Sorry it doesn't work for you. But it sounds like it is not for you. We are trying to create a simple, clean experience with good defaults that work for folks who don't need to know anything about RetroArch or ever see it. If you have suggestions for better default configurations, I am open to it.

Also, not every game has a complete set of graphics for the banner/poster/icon... The webUI should allow you to upload or drag&drop your own custom graphics in these instances.

This is a feature I had to drop temporarily after redesigning things to include all the new graphics added by Steam with the Steam Deck changes. I plan to re-introduce this at some point.

alkazar commented 6 months ago

One thing we could do quite easily is add an option to our configuration file or perhaps an environment variable which when enabled will not apply the Chimera configuration to RetroArch, thus enabling you to freely configure RetroArch through its own menus.

rzippo commented 6 months ago

This may be OT about the issue per se, but I have some opinions on the current take of "good defaults for regular users, not power users" of the project.

The problem is that often, things just happen to not work, and that may simply be because you as developers cannot feasibily think of and fix everything all at once, or it may be totally out of your control. However, to find that in such cases we are left without the power to fix things by ourselves can be pretty annoying.

The state of things with Linux is not ready for everything to work out of the box without user intervention. This is imho clearly why the Steam Deck, of all things, was provided with a full desktop that allows people to run software and scripts to do all those things that are hard or impossible to do from a strictly gaming console interface.

But on Chimera, the "distressed common user" is already too far off the mark and will be blocked from making things work. To ask to go and install some other OS because these annoyances are by design is not a good take.

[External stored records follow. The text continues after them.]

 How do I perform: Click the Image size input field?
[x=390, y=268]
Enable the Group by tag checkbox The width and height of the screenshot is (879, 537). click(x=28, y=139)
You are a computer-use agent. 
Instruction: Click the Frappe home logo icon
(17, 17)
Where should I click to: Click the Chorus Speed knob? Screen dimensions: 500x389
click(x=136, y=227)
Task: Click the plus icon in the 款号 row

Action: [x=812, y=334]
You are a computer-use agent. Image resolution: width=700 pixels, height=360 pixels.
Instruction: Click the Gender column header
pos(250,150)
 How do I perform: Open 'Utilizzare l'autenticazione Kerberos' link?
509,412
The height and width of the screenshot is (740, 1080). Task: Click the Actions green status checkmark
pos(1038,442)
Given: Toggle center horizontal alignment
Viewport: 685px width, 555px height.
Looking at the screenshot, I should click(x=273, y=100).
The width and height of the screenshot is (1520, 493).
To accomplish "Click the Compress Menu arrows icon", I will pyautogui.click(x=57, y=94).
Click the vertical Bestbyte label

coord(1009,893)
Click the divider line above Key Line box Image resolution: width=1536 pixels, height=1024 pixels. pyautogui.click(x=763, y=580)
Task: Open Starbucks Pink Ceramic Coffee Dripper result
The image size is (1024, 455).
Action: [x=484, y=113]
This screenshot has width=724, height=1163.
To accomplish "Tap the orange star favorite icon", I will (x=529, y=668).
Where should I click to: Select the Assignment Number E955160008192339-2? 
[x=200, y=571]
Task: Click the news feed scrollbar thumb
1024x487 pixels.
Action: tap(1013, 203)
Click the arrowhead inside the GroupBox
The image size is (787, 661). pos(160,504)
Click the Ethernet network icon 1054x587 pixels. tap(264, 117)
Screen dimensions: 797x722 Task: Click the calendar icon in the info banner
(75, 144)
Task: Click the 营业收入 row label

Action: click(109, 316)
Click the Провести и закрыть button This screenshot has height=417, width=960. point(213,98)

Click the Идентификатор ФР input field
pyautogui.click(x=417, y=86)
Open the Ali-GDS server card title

My most frustrating example is Transport Fever 2, a Steam game that for some obscure reason does not use Steam Cloud. So I had to setup a shared folder on my NAS to move my saves between desktop and Deck. When it came to Chimera, well it does not support the SMB protocol which I was using because it is thought to be unnecessary. So I wasted hours trying to find and install the missing components to access that smb, none of which worked, before finding out that both Chimera and my NAS supported NFS and used that as a workaround.